Yes On 26 Celebrates Victory at Mississippi Supreme Court

Our State’s High Court Allows Personhood to Remain on the November 8 Ballot

Contact: Greg Sanders, 662-523-6722

TUPELO, Miss., Sept. 8, 2011 /Christian Newswire/ — The Mississippi Supreme Court ruled today that Measure No. 26, the Personhood Amendment, did not violate the state constitutional rules governing citizen initiatives, and so the citizens of Mississippi will have the chance to vote on it in November. The Court thus rejected a challenge by the ACLU, Planned Parenthood and the Center for Reproductive Rights to keep the Personhood Amendment off the ballot, claiming that it was an improper attempt to modify the Bill of Rights.

For over two years, scores of men and women, sons and daughters across our fair state patiently and prayerfully labored to successfully bring forth the Mississippi Personhood Amendment, Measure No. 26, to its rightful place on the November 8, 2011, general election ballot. With over 106,000 certified signatures, the first hurdle to secure a constitutionally defensible means of protecting the unborn from the earliest stages of life was achieved.

Recognizing the grave threat a favorable Mississippi vote in November posed to the interstate abortion trade, the ACLU and Planned Parenthood imposed a second hurdle, by filing suit to strip this initiative off the ballot, and as a result, deny Mississippians their right to declare on November 8 that in Mississippi, under God, the unborn are persons, possessed of those “unalienable rights” to life as our Founders opined in the Declaration of Independence.
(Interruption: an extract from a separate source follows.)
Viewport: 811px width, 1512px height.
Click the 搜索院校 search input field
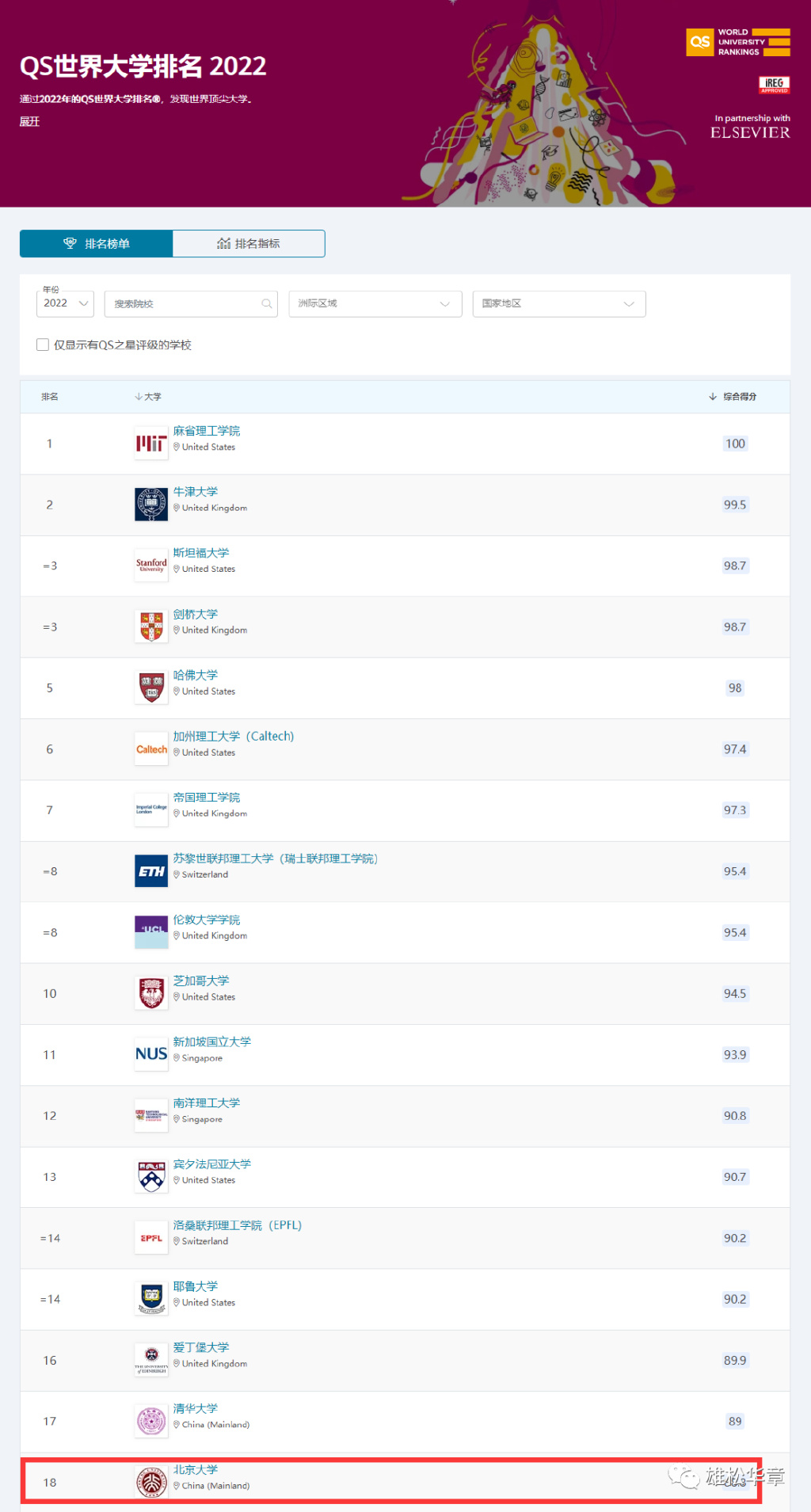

Thankfully, the Hinds County Circuit Court and now our Supreme Court rejected the arguments of these bastions of liberal, anti-Christian activism and affirmed the right of Mississippians to cast a vote for life — to say “yes” on 26 on Election Day. We applaud the Court’s common sense and correct ruling.

“With the first two hurdles overcome, only the third hurdle of Election Day remains for us to claim victory in our state’s personhood movement. We need Mississippi’s prolife public officials, pastors, and patriots to stand up and be counted in the days ahead as we seek to become the first state in the nation to grant civil rights to the unborn,” said Brad Prewitt, Executive Director of Yes on 26.

“There have been nationwide attempts to silence the personhood message, so we are very pleased that a high court has ruled against the ACLU and Planned Parenthood yet again. The nation is watching Amendment 26, and it is time now to move forward and pass this crucial prolife amendment to defend human life,” said Keith Mason, President of Personhood USA.

“Today we rejoice and celebrate this hard-won victory, but tomorrow we roll up our sleeves and return to work. Our opponents are discouraged, but not yet ultimately defeated. They will be back, spreading fear, confusion, and dire ‘sky-is-falling’ warnings about this simple Amendment, and we must be ready to rebut their baseless charges and set the record straight,” said Stephen Crampton, Liberty Counsel’s lead attorney for Personhood Mississippi in the case.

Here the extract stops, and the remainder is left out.